Data Democratisation: Provide secure and easy access to integrated data for the widest range of stakeholders. The DataMap web interface is being designed to present complex data in an interpretable format, lowering barriers for users who may not have specialised bioinformatics training. Through a web application (secured via institutional login), UK DRI researchers and collaborators can freely explore the knowledge graph. This supports the democratisation of data, ensuring that valuable datasets generated across UK DRI centres are not locked away but instead readily available for exploration [2].
Investigation Tools: Empower researchers with interactive tools to explore the knowledge graph and probe its various layers. DataMap is not just a static database – it’s an analytical platform. Users will be able to search for entities (genes, proteins, pathways, diseases, etc.), visualise networks of interactions, and run queries to uncover relationships. For example, one can identify a set of genes associated with two different diseases or find which signalling pathways and cell types connect a genetic risk factor to clinical phenotypes. These investigation tools turn the underlying data into a dynamic resource for hypothesis generation and data-driven discovery.

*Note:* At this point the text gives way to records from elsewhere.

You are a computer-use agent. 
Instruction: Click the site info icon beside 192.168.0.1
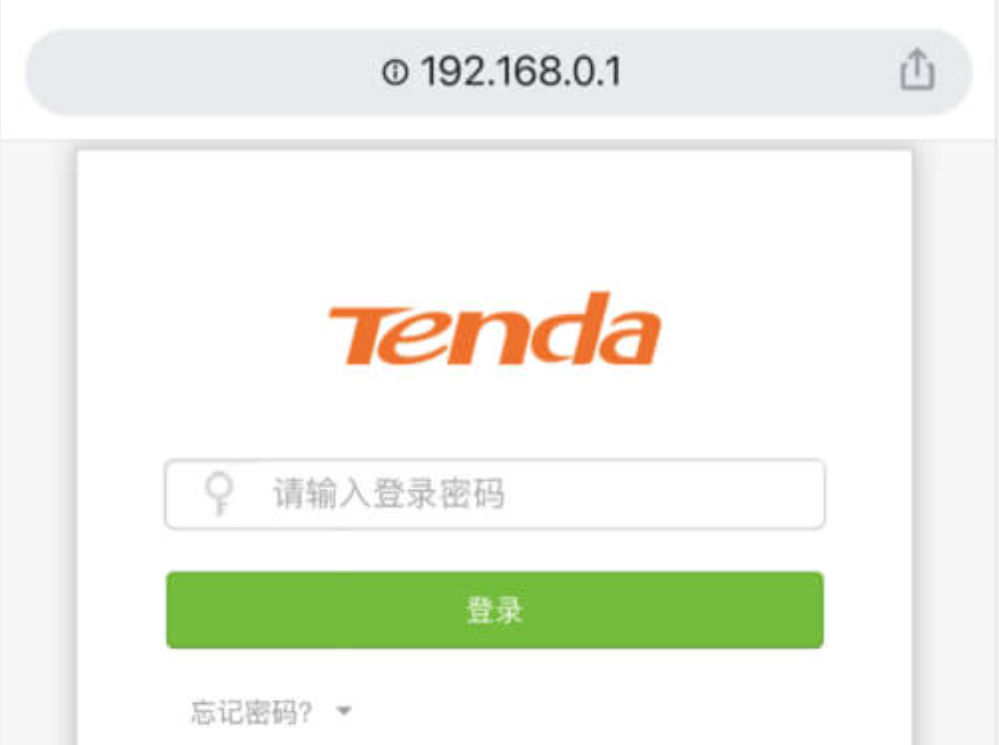click(395, 71)
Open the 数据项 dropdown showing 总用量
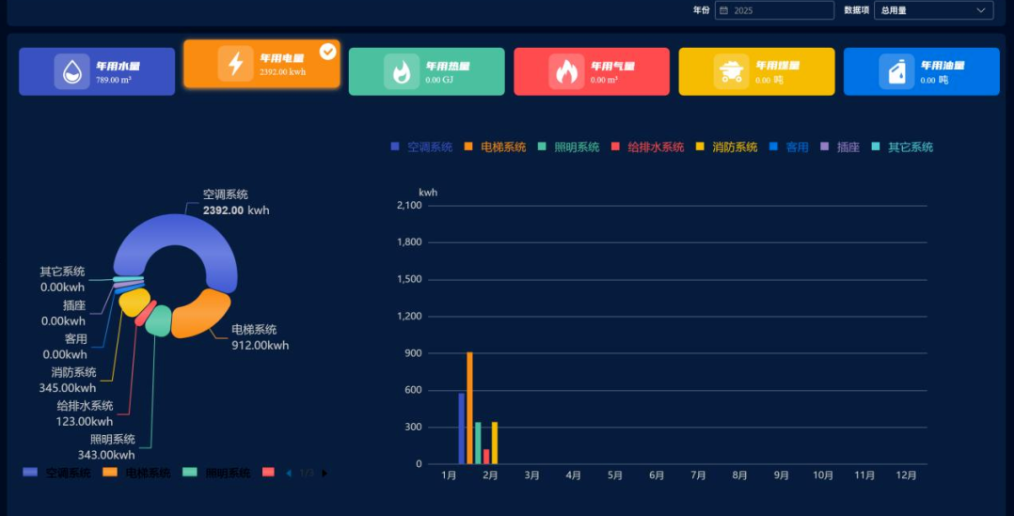1014x516 pixels. [x=932, y=10]
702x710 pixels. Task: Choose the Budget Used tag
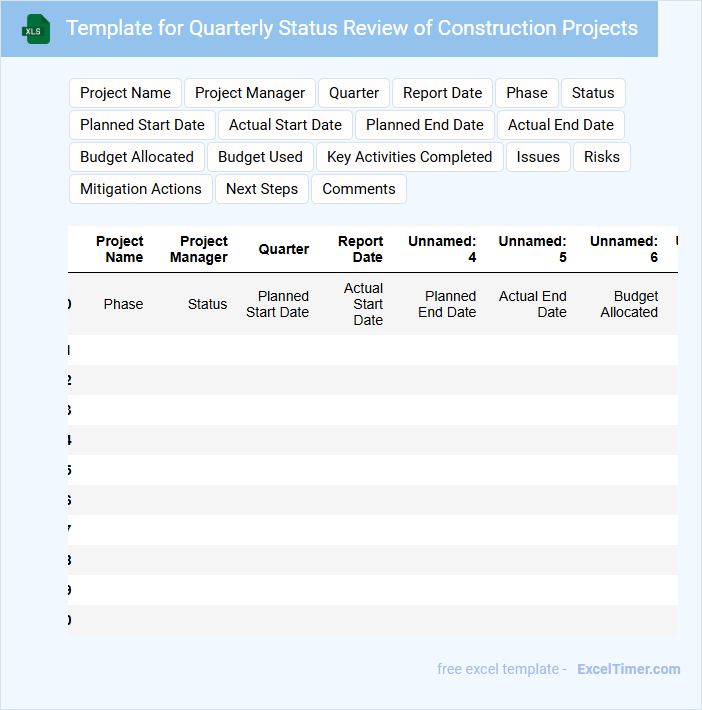(260, 157)
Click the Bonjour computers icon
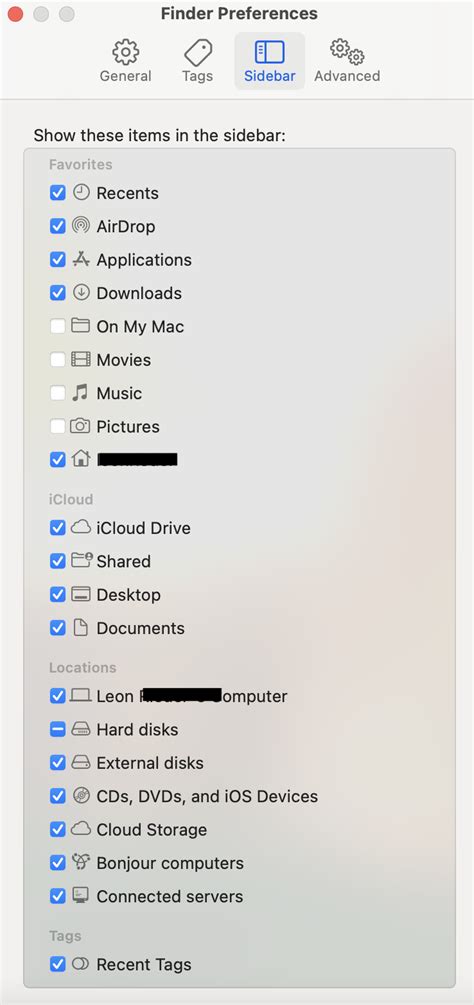474x1005 pixels. pyautogui.click(x=80, y=862)
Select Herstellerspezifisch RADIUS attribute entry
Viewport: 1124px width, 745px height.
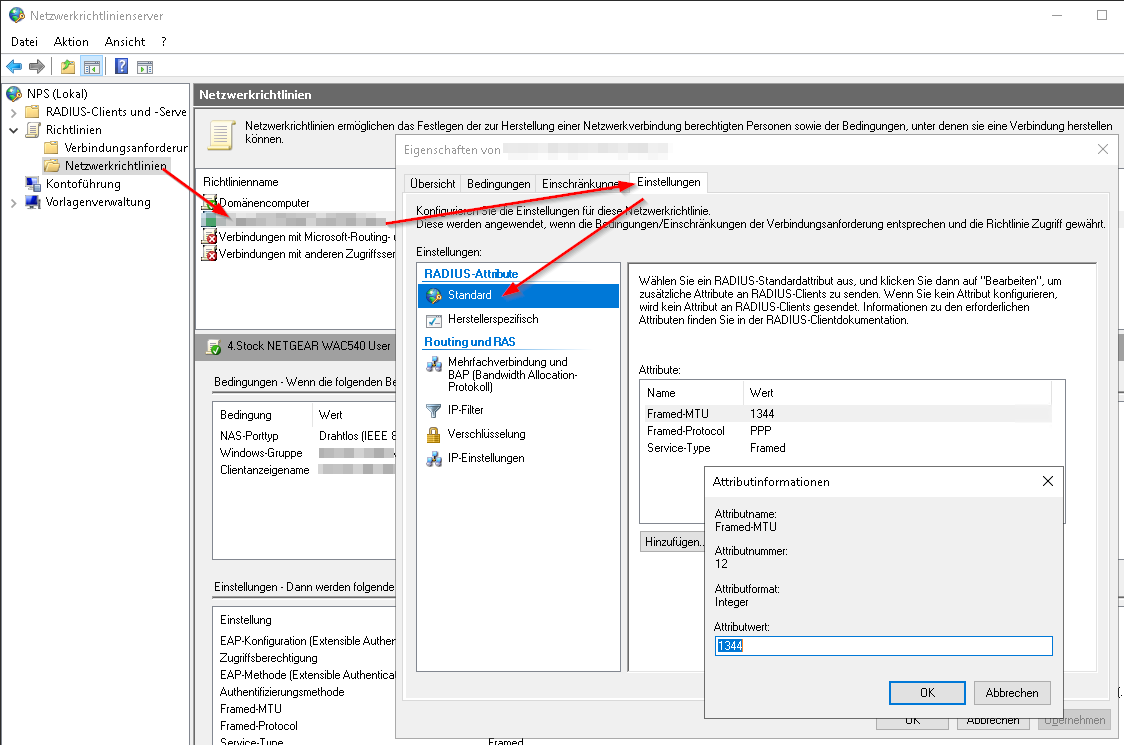[x=492, y=319]
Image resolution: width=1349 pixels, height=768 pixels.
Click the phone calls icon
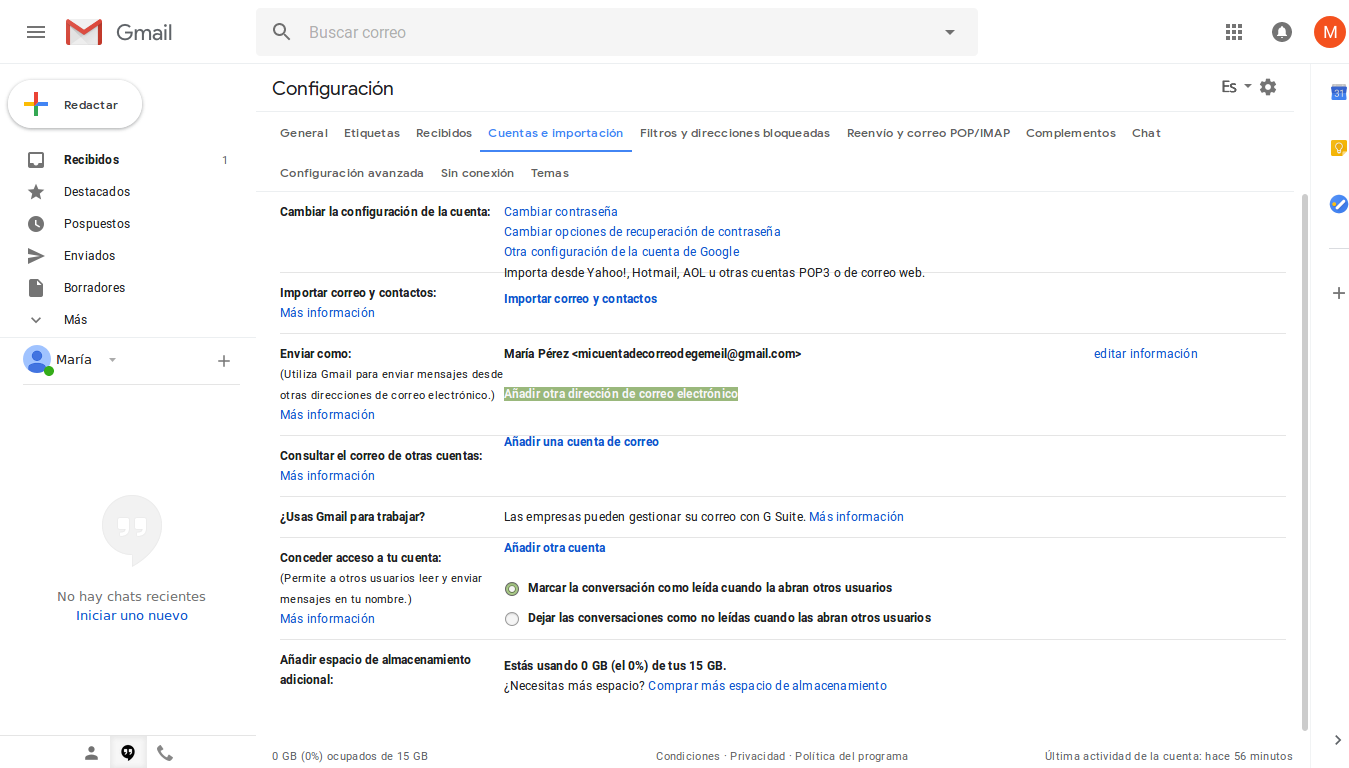pos(165,753)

One of DataMap’s strengths is the breadth of data sources it brings together. The platform aggregates information from established public databases as well as internal UK DRI research outputs, creating a rich, interconnected knowledge network. Key data sources integrated so far include:
Genomic and Protein Knowledgebases: Ensembl (for comprehensive human gene information, including gene loci and known transcripts) and UniProt (a detailed protein knowledgebase with sequences and functional annotations). These provide the foundational gene and protein identifiers used across the graph, ensuring that all data layers connect through common gene entries.
Molecular Interaction Networks: Protein–protein interaction data from sources like IntAct (experimentally validated interactions) and the Human Reference Protein Interactome. The Human Reference Interactome (HuRI) is a curated map of binary protein interactions containing over 52,000 verified protein–protein interactions involving ~8,275 proteins [3], offering a reference network of how proteins physically or functionally associate. By incorporating these networks, DataMap allows users to trace molecular pathways and complexes relevant to neurodegenerative disease mechanisms.
Biological Ontologies: Functional and phenotypic context is added via Gene Ontology (GO) and Human Phenotype Ontology (HPO). GO provides standardized terms for molecular functions, biological processes, and cellular components of genes/proteins, enabling functional enrichment and context. HPO contributes a link between genes and clinical phenotypic traits or diseases (especially useful for capturing known gene–disease associations in neurodegeneration). Through these ontologies, a researcher can find, for instance, what biological processes a particular Alzheimer’s-associated gene is involved in, or which genes are linked to phenotypic features like memory impairment or stroke.
Drug and Compound Data: DrugBank is integrated to connect small molecules and therapeutic compounds to their protein targets. This layer introduces pharmacological information into the graph – for any given protein or gene, users can identify known drugs or compounds that interact with it. Conversely, for a given drug, one can see all its documented targets. This is crucial for drug repurposing research: by linking disease-associated genes to drugs, DataMap can help suggest existing medications that might be investigated for treating neurodegenerative conditions.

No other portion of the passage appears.